Новая яркая и цельная стилевая система родилась в V в. н. э. (хотя элементы ее были и раньше). Однако риторика никуда не исчезла, она лишь перешла в новое качество. Стиль писем и прошений не вернулся к былой сухости и функционализму; — напротив, он стал еще риторичнее, еще литературнее. Если папирусы II–IV вв. кажутся близкими философской прозе, то папирусы V–VII вв. близки поэзии. В них появляется сугубая возвышенность, патетичность, властвуют метафора и гипербола. Недаром один из наемных писцов и нотариусов VI в. считает себя поэтом.

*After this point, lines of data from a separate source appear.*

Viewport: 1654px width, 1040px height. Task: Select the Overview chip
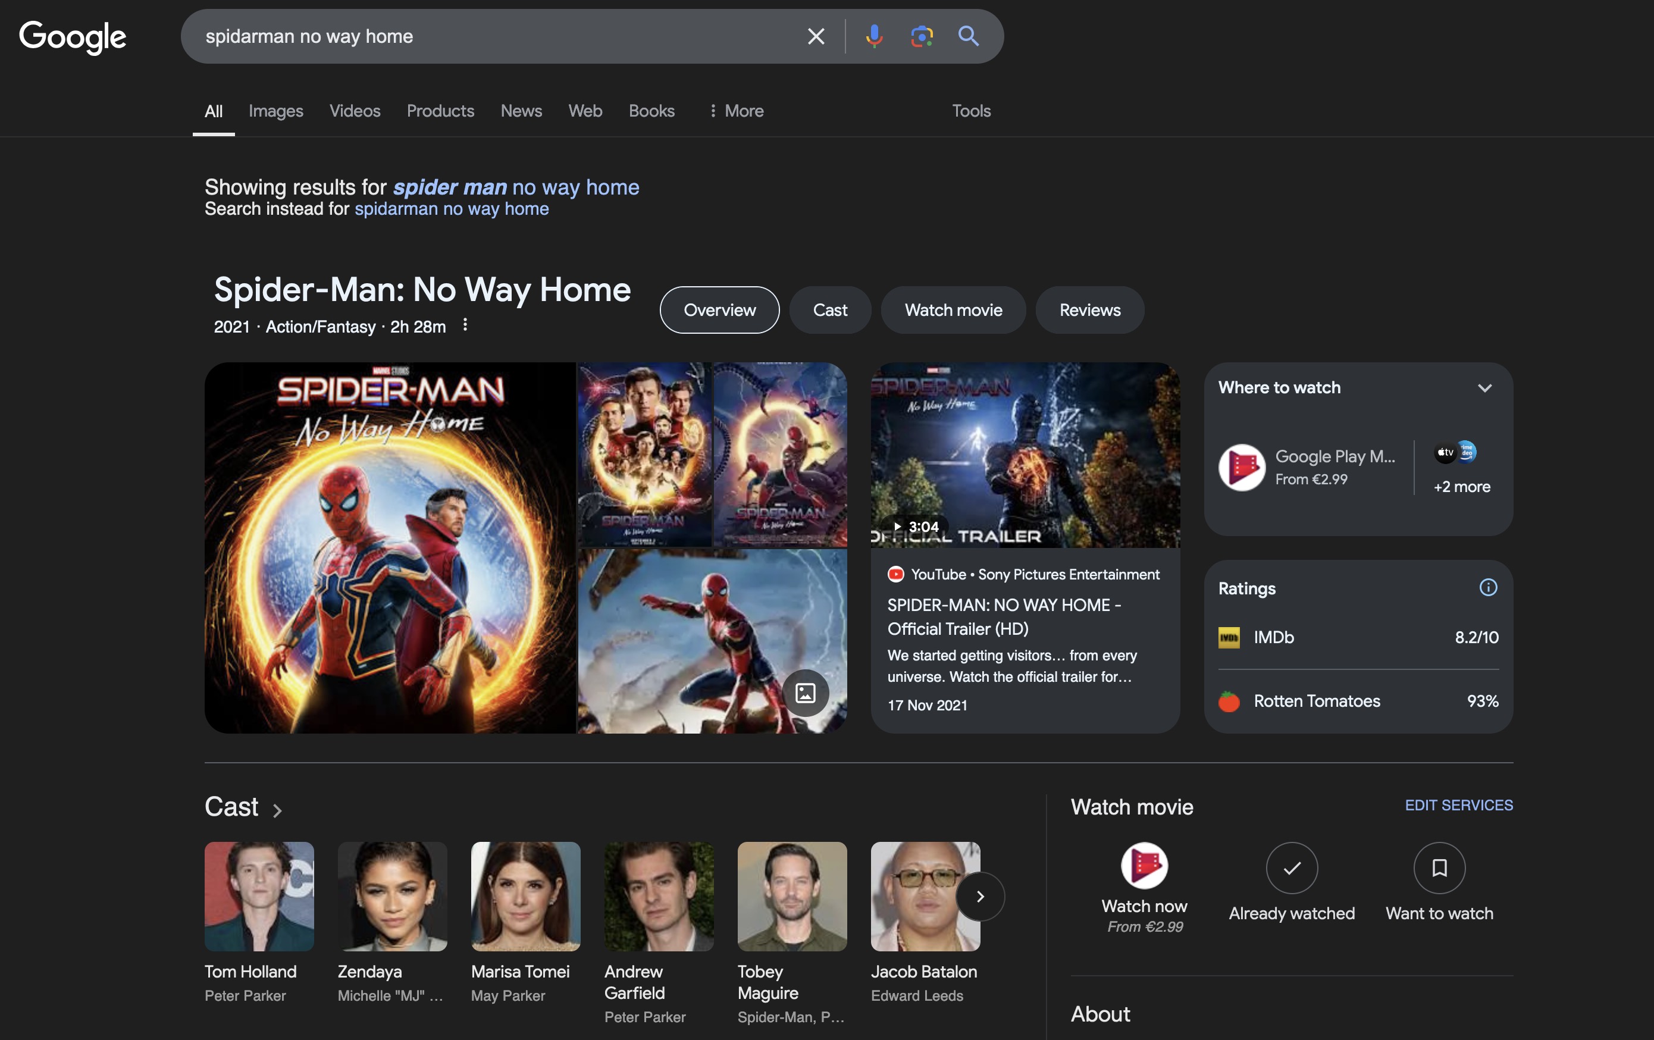click(x=719, y=310)
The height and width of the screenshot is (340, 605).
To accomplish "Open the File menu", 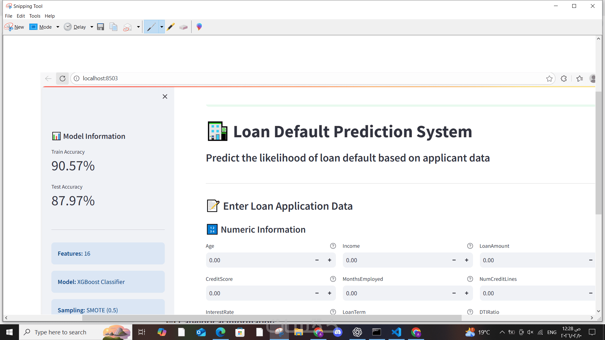I will click(x=9, y=16).
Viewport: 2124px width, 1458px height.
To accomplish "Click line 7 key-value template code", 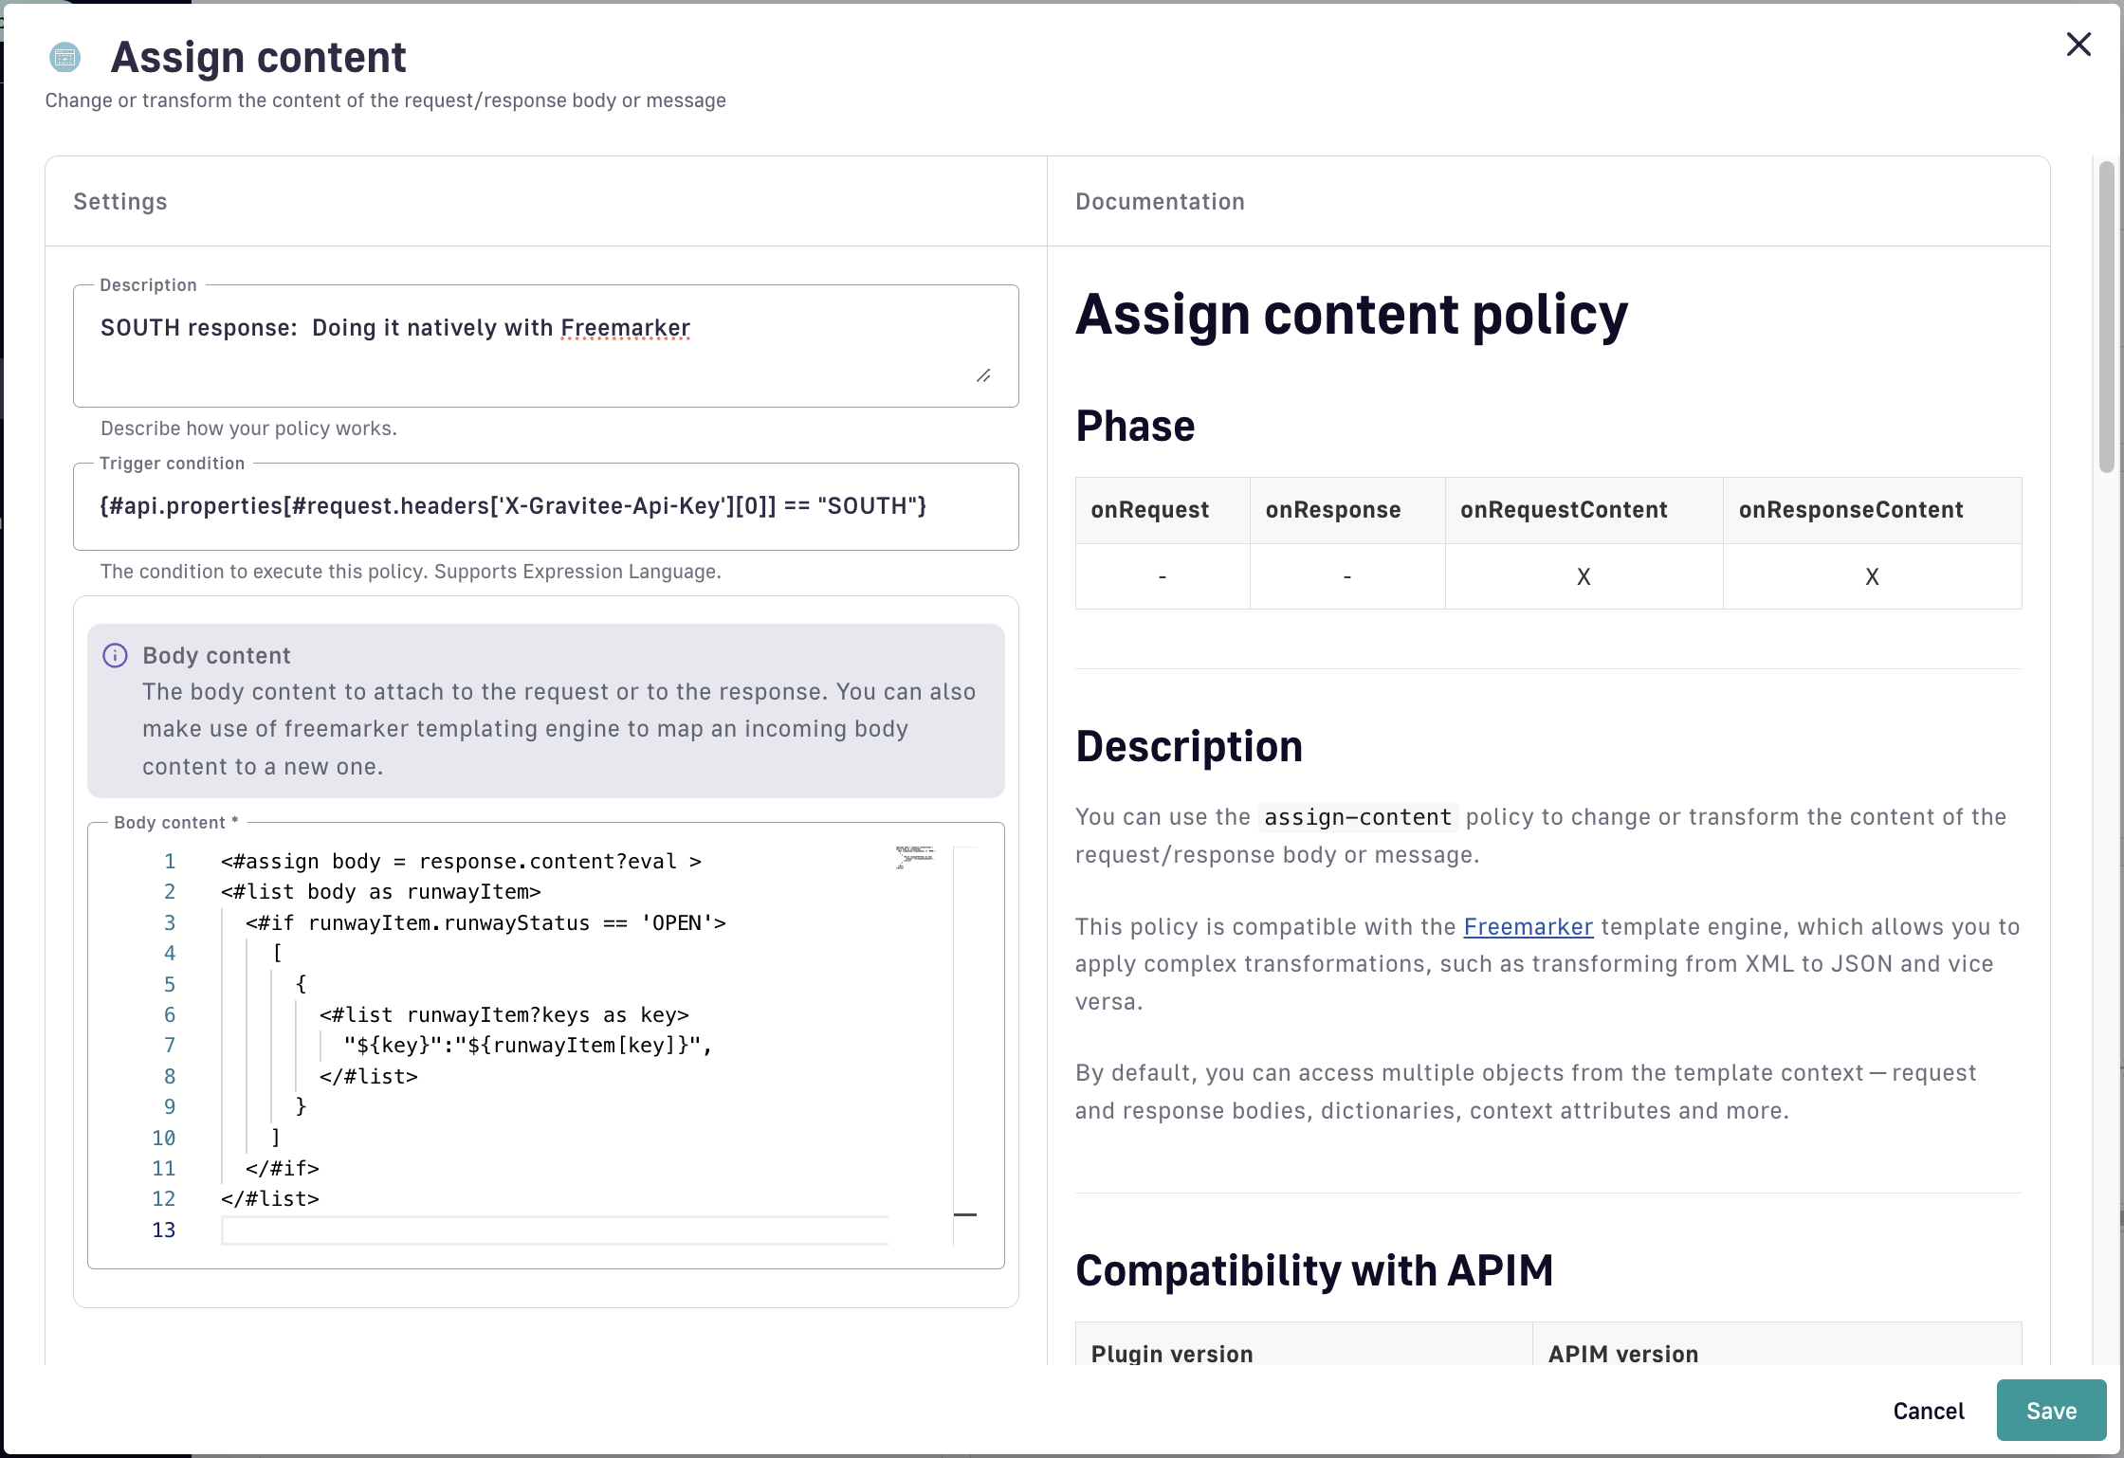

Неужели египетское общество, поднявшись на высоты рефлексии, так и осталось там? Или, наоборот, поэтическая риторика византийской поры отошла от рационализма и рассудочности? Ведь писала же Л. Я. Гинзбург, что «реализм — по преимуществу мир прозы, потому что поэзия не может быть искусством объясняющим, аналитическим и ищущим обусловленности вещей»{755}[26].
Как бы то ни было, византийский эпилог длился недолго. С приходом арабов Египет меняет язык, культуру, религию. На место частного землевладения вновь приходит государственное. В бесконечности египетских веков теряется блестящая эпоха второй и третьей софистики.